Stop asking which model. Start asking which task.

Everyone wants to know which AI to use. It’s the wrong question, and it’s quietly become one of the most expensive mistakes I see.

The pattern is always the same. A team picks a model—usually whatever’s newest or whatever IT approved—then throws entire workflows at it. Summarize these interviews. Write this report. Analyze this data. When outputs disappoint, they blame the model, upgrade to something more expensive, and repeat. I’ve seen companies burn through three enterprise contracts in a year this way.

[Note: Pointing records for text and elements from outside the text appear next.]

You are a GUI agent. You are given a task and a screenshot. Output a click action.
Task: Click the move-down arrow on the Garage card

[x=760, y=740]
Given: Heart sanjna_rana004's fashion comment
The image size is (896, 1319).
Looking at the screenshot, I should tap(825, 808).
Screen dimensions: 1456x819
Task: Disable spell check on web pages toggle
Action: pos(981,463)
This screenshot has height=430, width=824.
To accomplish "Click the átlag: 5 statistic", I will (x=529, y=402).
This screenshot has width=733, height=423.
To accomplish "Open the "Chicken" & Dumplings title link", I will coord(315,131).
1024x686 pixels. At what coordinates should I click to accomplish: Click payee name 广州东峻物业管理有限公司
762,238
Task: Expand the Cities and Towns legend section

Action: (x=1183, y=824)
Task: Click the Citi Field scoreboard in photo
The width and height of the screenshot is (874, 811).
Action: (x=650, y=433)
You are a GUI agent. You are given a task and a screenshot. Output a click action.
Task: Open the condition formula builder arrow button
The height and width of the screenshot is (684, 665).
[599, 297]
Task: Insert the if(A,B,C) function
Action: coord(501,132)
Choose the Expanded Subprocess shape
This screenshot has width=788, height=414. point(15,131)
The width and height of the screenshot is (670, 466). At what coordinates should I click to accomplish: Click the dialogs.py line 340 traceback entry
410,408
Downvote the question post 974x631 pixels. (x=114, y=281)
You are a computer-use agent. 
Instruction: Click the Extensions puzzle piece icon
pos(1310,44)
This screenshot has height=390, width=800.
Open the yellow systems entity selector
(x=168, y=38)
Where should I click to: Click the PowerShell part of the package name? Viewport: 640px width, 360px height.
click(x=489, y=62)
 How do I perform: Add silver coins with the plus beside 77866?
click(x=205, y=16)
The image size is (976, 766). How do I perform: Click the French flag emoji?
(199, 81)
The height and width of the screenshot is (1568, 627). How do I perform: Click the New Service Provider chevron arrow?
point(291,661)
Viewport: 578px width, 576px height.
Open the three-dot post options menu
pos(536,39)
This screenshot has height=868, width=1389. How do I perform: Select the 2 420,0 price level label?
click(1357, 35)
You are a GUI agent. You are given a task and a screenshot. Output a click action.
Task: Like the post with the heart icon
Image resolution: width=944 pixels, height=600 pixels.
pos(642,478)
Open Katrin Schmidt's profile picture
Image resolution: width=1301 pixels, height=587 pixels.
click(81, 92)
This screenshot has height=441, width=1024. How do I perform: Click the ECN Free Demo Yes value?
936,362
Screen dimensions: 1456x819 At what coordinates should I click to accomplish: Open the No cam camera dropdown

Almost nobody tells you this explicitly: AI doesn’t fail at the workflow level. It fails at the task level. And most workflows contain five or six tasks pretending to be one.

“Generate a PRD” sounds like one thing. It’s actually customer synthesis, UI analysis, feature design, roadmap alignment, and document construction. Each requires different capabilities. When you throw them all at ChatGPT, you get a document that looks professional and falls apart under scrutiny. Not because the model is bad—because you asked a specialist to be a generalist.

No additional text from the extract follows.